在一些實施例中,目標核酸被定位於一可動式光耦合器上,作為核酸合成反應複合物的一成分,其中上述合成反應不僅不可能被定位於在導波器之應接位置的一固定空間中而不需要將聚合脢(polymerase),亦不可能將目標核酸固定至一表面。為了準備一定位於可動式光耦合器之表面上的核酸合成反應複合物,一如前述之經過環化的目標核酸,可與核酸合成之一定序的引子、一核酸聚合酵素、dNTPs、以及適當的緩衝成分結合。上述聚合脢可在多個週期中(in multiple cycles),圍繞著上述經過環化的模板進行,產生一在成長中之新生的鏈段,上述鏈段包括模板鏈段的多重複製(multiple copies)。接著,上述聚合的複合物可與可動式光耦合器結合,上述可動式光耦合器在其表面上利用寡核苷酸進行改質,如第9圖中所示。因此,在這類的實施例中,目標鏈段的模板與聚合脢,兩者皆非自己本身固定在表面上。上述寡核苷酸可包括:一與定序的引子之序列進行雜交的序列、一與可嵌入在成長中之新生的鏈段內之多重複製進行雜交的序列。這些嵌入的序列可接合至連結在光耦合器之表面的寡核苷酸,如第10圖中所示。在一些實施例中,上述寡核苷酸包括隨機的序列(random sequences),此序列可在各種不同的位置,與成長中之新生的鏈段進行雜交,如第11圖中所示。在一些實施例中,可動式光耦合器可於其整個表面上被寡核苷酸改質,如第9圖中所示。在進一步的實施例中,可動式光耦合器在其僅有一部分的表面上被寡核苷酸改質,如第10圖及第11圖中所示。

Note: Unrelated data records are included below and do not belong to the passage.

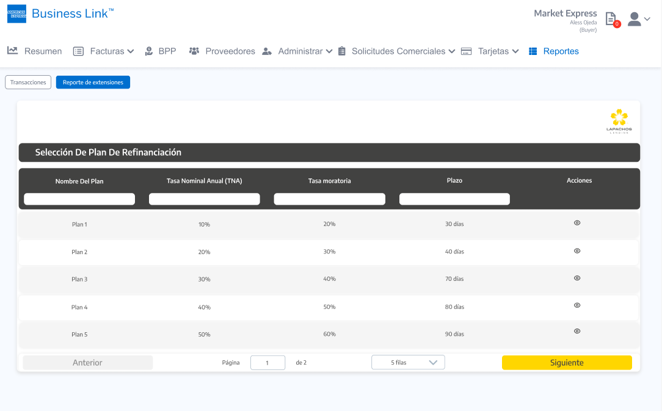The height and width of the screenshot is (411, 662).
Task: Click the Nombre Del Plan filter field
Action: click(79, 199)
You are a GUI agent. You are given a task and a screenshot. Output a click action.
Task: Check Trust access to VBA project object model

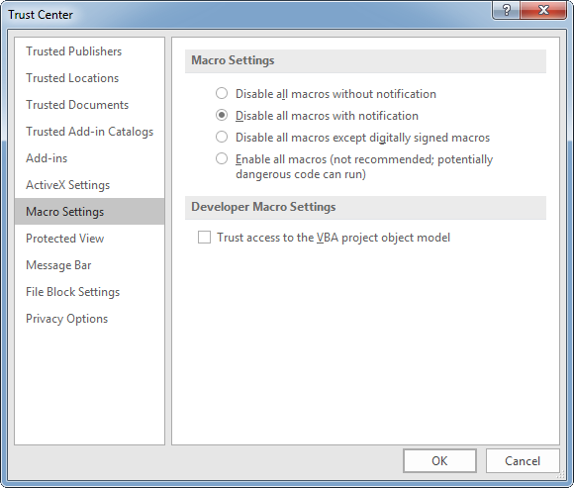204,238
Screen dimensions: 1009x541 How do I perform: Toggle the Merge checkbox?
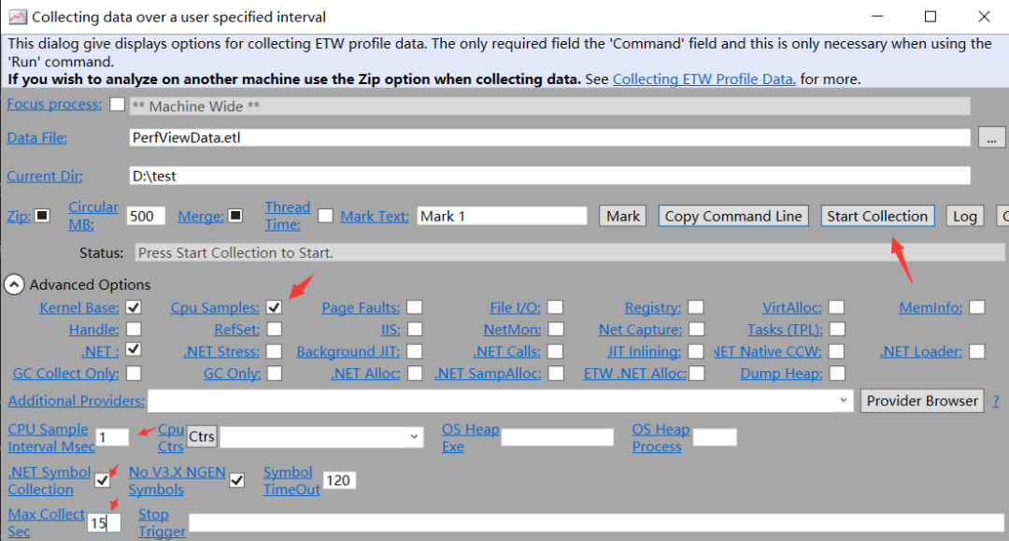pos(235,216)
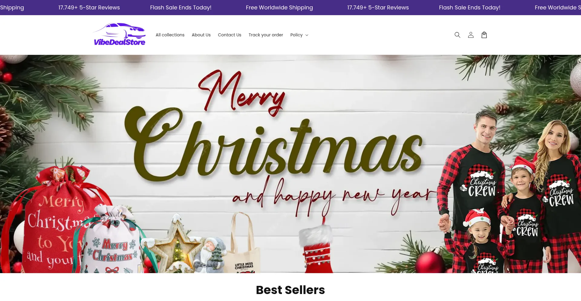Expand the Policy chevron arrow
581x301 pixels.
(307, 35)
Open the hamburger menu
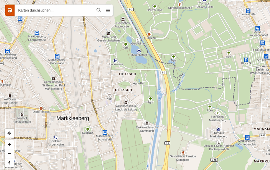 108,11
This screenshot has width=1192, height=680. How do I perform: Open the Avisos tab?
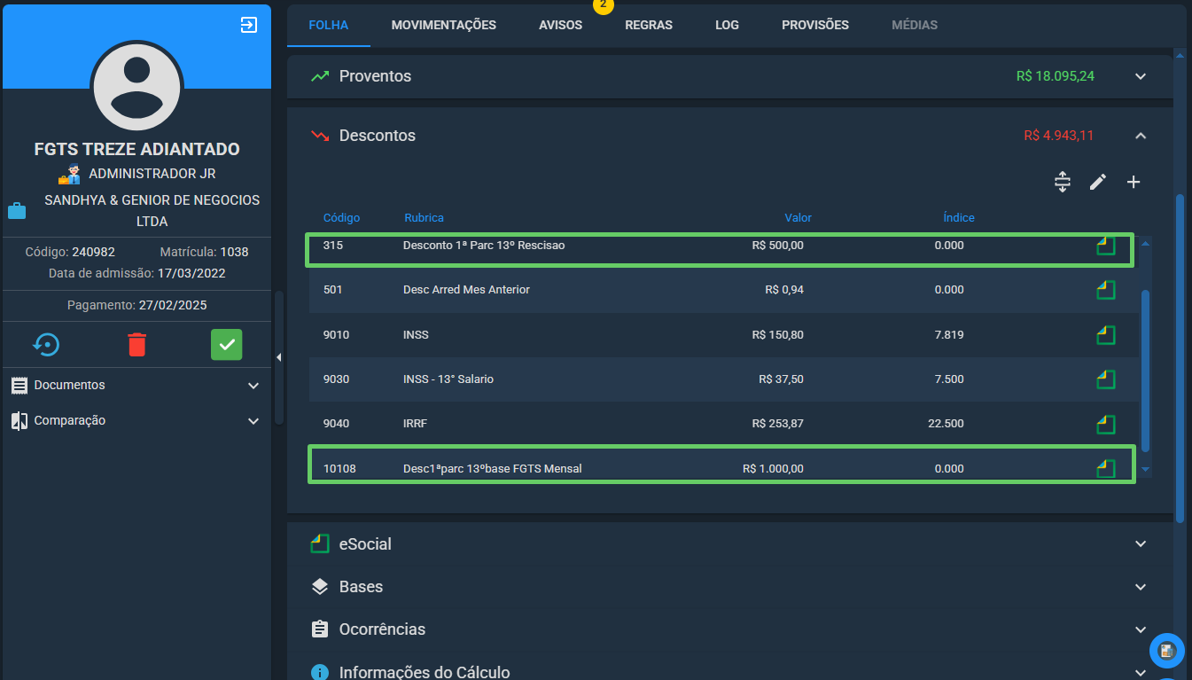[560, 25]
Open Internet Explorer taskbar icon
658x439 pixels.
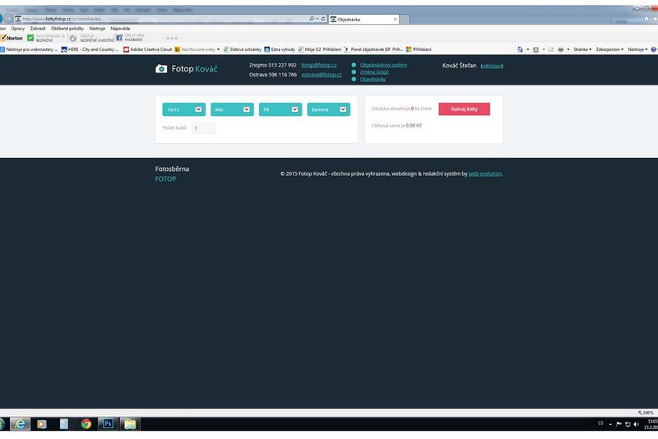tap(21, 423)
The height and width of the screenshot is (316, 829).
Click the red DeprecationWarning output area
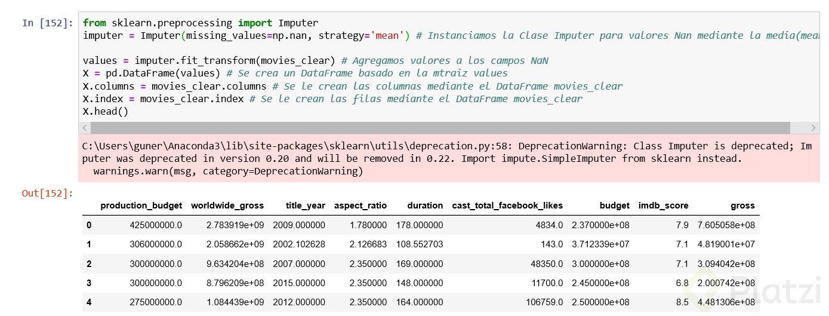[448, 159]
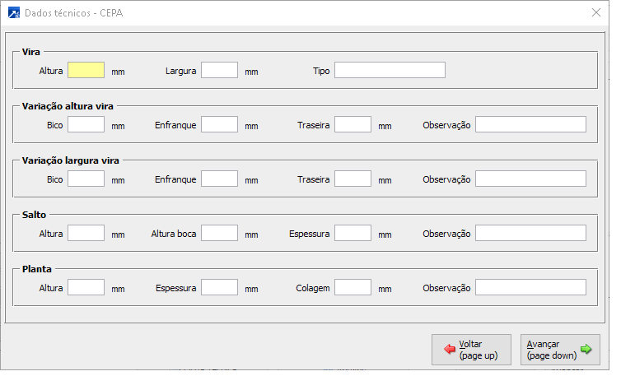Click Bico field under Variação largura vira
Viewport: 621px width, 376px height.
86,179
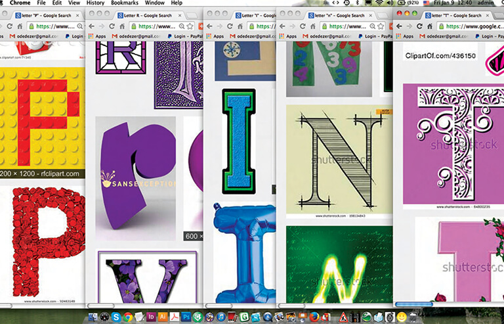Open the Bookmarks menu
The height and width of the screenshot is (324, 504).
(125, 3)
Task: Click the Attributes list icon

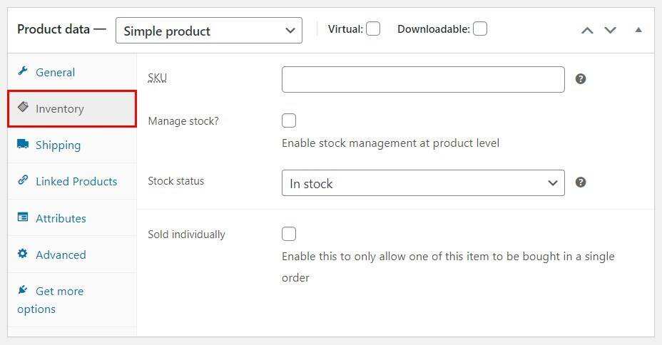Action: (x=23, y=217)
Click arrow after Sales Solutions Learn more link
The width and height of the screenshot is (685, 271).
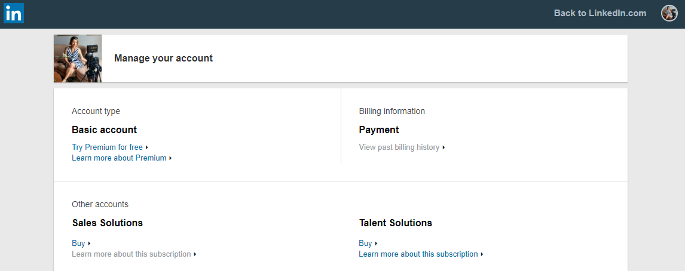coord(195,254)
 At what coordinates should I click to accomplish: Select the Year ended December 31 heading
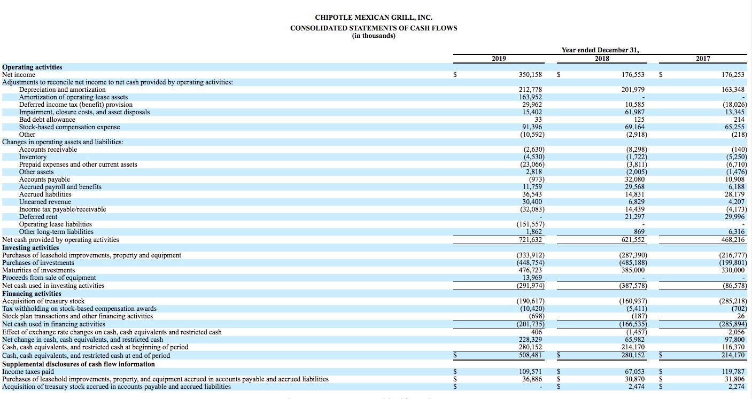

在一些實施例中,一雙股的目標序列包括一鏈段,此鏈段具有併入之生物素化的尿嘧啶鹼基(incorporated biotinylated uracil bases),上述雙股的目標序列的產生,可藉由利用一連結引子(linking primer)來準備一環狀單股的目標鏈段,上述連結引子可與單股的目標核酸之兩末端進行雜交,以及藉由利用一核酸聚合脢與一dNTP混合物來聚合第二鏈段,其中利用生物素化的dUTP來補充上述dNTP混合物,如第12圖中所示。上述雙股的目標物可被變性,以及與鏈黴抗生素蛋白改質(streptavidin-modified)的光耦合器粒子相結合,進而藉由與其纏繞在一起之生物素化的鏈段的特性,將此經過變性的目標鏈段吸附至光耦合器,如第13A圖所示。在額外的聚合脢(addition of a polymerase)、dNTPs、一定序的引子、以及適當的緩衝成分上,可形成一核酸合成反應複合物,其中上述複合物被吸附至一可動式光耦合器的表面,而未將聚合脢或目標核酸固定,如第13B圖及第13C圖中所示。在光耦合器與在應接位置被吸收的模板之定位之前或之後,可添加聚合脢、dNTPs、以及緩衝成分。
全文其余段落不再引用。